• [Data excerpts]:
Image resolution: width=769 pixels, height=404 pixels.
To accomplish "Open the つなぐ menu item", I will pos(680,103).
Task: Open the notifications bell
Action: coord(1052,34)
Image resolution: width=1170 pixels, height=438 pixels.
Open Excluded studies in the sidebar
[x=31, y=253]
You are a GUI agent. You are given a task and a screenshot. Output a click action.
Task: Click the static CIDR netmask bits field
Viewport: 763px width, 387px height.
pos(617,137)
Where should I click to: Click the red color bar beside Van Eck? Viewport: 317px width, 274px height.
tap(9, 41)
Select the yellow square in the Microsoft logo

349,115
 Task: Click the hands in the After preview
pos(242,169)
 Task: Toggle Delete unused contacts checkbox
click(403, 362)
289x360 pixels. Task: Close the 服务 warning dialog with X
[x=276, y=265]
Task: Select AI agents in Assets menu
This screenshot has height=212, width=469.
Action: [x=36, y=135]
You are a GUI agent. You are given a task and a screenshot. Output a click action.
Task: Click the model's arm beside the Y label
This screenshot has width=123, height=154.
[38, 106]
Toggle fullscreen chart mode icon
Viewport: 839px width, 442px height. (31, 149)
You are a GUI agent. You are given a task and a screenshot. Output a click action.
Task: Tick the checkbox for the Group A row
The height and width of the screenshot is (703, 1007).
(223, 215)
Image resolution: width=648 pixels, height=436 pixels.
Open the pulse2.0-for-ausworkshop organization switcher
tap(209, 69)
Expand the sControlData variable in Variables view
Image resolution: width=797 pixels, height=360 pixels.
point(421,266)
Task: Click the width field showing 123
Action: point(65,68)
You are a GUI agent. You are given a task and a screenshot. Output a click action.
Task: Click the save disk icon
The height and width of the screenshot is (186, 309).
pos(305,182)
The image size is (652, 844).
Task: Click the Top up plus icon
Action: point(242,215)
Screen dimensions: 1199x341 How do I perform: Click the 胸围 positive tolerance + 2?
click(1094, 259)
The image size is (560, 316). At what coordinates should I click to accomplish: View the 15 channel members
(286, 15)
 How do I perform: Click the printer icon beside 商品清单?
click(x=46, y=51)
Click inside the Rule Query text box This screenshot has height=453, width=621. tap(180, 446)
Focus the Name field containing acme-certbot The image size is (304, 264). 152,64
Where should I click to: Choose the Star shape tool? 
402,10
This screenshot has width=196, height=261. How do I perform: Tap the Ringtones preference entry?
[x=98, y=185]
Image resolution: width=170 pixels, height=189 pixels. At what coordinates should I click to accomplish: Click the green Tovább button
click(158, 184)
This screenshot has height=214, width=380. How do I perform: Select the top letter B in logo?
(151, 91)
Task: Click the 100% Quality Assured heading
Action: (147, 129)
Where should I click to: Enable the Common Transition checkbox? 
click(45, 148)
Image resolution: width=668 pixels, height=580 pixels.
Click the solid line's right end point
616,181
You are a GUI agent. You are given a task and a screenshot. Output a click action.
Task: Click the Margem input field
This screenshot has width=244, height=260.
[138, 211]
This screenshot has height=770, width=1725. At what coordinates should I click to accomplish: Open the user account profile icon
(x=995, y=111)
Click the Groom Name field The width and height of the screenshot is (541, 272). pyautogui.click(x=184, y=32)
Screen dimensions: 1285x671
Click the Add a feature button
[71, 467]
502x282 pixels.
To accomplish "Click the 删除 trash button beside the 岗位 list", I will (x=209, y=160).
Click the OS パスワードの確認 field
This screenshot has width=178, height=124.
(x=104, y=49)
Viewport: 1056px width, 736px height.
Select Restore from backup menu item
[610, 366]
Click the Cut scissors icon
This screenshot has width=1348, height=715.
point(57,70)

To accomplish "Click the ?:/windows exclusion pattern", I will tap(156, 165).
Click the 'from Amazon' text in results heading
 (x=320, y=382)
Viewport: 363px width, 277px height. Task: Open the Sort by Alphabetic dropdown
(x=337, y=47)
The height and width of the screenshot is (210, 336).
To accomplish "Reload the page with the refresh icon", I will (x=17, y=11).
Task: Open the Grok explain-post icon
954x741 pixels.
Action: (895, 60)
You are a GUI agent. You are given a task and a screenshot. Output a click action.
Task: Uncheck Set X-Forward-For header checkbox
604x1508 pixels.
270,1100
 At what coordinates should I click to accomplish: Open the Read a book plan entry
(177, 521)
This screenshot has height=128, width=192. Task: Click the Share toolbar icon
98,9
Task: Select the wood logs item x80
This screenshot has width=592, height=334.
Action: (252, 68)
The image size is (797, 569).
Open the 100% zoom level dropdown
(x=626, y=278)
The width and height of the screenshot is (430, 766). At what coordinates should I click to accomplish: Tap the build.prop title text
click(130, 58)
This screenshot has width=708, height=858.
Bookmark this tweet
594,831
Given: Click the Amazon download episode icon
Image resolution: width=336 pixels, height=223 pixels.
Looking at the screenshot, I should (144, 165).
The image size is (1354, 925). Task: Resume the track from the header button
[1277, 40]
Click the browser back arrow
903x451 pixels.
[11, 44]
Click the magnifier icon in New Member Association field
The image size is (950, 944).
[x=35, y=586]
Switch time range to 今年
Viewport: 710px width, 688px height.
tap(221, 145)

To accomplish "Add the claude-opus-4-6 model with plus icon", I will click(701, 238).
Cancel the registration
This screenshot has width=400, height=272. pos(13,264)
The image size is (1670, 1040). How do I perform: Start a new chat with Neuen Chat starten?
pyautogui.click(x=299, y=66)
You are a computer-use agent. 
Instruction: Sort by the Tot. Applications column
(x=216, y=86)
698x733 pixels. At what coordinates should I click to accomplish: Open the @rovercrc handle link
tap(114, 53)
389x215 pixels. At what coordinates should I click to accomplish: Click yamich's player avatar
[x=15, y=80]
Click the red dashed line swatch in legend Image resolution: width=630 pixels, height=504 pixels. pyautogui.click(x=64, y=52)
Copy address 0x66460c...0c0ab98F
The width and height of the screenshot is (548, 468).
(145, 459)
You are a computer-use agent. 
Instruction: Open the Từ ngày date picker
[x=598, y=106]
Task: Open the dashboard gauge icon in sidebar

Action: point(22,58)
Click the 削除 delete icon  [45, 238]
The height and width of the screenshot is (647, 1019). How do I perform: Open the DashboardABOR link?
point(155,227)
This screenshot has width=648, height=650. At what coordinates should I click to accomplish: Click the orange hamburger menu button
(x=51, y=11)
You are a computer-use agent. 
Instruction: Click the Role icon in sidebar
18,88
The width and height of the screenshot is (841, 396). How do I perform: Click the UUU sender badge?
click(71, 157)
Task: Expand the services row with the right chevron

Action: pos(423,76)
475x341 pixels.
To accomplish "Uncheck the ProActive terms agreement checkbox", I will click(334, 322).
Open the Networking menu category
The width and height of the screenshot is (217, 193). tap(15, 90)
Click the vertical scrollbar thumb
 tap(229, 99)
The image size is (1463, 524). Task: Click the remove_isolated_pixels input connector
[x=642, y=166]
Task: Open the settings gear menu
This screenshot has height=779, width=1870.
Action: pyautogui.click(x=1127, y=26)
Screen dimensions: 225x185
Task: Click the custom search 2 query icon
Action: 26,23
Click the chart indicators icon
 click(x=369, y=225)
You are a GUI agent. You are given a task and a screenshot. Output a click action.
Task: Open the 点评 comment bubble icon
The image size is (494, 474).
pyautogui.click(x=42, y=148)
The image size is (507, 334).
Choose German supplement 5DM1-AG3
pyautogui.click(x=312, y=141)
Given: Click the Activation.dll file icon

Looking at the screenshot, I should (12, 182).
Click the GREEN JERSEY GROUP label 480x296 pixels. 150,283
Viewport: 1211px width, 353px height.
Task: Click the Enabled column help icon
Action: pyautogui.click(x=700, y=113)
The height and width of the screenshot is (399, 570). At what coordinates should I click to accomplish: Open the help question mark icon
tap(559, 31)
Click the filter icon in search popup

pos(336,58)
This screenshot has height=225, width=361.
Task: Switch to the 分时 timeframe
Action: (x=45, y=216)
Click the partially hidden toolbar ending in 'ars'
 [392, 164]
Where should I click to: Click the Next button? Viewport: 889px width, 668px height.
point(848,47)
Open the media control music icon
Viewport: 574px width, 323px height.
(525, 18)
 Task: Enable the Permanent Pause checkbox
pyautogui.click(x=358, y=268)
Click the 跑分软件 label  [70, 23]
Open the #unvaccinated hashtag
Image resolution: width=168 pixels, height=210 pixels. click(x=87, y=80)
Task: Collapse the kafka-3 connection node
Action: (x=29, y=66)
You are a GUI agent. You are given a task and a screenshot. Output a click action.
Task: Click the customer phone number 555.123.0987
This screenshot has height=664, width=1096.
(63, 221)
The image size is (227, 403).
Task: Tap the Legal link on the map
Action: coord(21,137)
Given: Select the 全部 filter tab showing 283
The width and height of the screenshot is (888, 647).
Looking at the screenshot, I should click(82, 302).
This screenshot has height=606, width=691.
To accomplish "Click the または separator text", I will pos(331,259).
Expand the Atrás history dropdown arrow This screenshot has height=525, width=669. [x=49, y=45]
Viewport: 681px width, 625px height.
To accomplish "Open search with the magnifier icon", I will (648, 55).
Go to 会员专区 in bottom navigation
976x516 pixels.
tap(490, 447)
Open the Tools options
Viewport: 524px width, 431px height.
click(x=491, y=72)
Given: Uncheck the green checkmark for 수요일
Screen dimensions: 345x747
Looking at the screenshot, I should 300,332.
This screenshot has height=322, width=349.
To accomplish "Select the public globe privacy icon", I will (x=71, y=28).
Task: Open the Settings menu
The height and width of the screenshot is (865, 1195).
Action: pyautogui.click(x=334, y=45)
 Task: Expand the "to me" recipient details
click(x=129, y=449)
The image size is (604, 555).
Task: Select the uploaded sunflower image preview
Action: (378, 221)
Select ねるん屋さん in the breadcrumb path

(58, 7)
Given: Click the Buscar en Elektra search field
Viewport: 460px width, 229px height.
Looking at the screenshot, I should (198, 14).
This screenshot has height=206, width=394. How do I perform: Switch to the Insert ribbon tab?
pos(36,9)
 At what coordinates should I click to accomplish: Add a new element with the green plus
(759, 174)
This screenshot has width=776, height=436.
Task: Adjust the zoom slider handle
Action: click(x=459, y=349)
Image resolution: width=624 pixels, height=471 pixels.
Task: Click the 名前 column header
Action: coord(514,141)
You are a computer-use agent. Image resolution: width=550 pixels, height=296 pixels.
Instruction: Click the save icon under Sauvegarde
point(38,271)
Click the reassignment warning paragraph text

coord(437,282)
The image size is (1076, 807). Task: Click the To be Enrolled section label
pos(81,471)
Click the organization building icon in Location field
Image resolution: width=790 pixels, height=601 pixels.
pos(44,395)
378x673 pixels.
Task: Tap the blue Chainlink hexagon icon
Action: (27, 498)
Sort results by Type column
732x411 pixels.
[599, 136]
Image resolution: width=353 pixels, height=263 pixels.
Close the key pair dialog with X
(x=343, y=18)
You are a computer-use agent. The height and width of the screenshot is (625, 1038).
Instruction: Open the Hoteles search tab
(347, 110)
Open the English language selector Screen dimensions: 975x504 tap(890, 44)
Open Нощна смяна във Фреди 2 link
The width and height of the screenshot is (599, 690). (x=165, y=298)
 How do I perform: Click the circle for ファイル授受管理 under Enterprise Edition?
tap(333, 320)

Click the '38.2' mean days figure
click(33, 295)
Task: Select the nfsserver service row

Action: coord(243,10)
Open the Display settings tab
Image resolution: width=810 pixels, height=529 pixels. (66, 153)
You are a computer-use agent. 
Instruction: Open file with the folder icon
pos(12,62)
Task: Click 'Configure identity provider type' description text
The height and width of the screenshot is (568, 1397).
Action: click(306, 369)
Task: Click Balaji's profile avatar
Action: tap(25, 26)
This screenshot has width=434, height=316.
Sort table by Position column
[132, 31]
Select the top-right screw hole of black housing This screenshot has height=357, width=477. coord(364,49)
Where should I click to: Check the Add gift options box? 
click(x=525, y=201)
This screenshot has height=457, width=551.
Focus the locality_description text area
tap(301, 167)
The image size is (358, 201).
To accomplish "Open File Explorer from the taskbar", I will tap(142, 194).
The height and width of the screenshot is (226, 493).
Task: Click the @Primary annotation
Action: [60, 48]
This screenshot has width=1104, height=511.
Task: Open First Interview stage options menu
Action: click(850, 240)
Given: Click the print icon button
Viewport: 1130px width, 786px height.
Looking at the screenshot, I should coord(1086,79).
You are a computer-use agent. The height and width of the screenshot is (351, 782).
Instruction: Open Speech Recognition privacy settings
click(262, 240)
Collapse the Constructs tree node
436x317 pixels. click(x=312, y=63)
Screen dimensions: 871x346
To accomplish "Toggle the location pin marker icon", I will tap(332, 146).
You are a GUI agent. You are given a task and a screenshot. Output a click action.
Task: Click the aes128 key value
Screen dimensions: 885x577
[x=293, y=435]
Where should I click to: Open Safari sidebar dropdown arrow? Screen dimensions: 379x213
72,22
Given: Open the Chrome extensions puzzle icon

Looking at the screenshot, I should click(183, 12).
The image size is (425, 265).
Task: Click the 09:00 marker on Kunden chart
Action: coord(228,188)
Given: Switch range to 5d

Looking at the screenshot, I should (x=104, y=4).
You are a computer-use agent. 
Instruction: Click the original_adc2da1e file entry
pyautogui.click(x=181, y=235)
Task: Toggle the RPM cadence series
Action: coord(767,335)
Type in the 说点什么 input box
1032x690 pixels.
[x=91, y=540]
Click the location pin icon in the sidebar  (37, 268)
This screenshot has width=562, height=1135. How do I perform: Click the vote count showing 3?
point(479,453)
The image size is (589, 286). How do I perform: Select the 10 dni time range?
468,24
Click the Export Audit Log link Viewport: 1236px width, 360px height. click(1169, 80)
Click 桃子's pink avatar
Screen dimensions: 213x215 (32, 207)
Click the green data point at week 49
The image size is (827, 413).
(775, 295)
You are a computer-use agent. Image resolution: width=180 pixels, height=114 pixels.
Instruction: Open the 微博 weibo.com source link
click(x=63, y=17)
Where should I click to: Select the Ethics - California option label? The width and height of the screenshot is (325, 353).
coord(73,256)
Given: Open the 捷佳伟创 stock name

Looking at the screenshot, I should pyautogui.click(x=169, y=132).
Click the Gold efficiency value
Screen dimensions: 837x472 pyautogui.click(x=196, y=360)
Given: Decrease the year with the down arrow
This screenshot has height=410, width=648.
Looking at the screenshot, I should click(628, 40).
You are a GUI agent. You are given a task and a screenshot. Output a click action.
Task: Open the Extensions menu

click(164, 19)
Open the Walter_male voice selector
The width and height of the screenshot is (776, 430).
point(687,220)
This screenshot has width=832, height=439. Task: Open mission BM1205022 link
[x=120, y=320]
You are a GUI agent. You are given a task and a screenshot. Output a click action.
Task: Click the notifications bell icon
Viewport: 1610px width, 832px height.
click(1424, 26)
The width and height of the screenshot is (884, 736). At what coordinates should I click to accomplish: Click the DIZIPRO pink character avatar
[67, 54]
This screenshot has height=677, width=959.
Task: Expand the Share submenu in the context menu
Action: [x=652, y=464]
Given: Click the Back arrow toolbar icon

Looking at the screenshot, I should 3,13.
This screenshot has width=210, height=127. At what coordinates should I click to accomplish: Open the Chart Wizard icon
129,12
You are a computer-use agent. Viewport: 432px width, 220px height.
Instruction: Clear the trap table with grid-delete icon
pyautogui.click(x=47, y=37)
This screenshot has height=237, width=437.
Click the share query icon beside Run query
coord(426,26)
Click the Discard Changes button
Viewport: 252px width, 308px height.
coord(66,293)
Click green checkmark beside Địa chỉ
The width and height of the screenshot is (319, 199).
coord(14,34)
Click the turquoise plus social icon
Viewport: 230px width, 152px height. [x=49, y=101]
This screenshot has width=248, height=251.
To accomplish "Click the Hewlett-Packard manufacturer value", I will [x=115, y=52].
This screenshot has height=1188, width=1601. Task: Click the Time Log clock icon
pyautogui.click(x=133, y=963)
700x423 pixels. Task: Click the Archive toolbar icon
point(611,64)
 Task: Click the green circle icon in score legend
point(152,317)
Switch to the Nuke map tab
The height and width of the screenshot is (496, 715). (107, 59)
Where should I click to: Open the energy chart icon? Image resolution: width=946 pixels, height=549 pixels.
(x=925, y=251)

• [What you should do]: Copy out only the lines of the records above from the one with "This screenshot has height=770, width=1725." through the one with "502x282 pixels.", exactly as they stand, both included.

• [Exercise response]:
This screenshot has height=770, width=1725. At what coordinates should I click to accomplish: Open the user account profile icon
(x=995, y=111)
Click the Groom Name field The width and height of the screenshot is (541, 272). pyautogui.click(x=184, y=32)
Screen dimensions: 1285x671
Click the Add a feature button
[71, 467]
502x282 pixels.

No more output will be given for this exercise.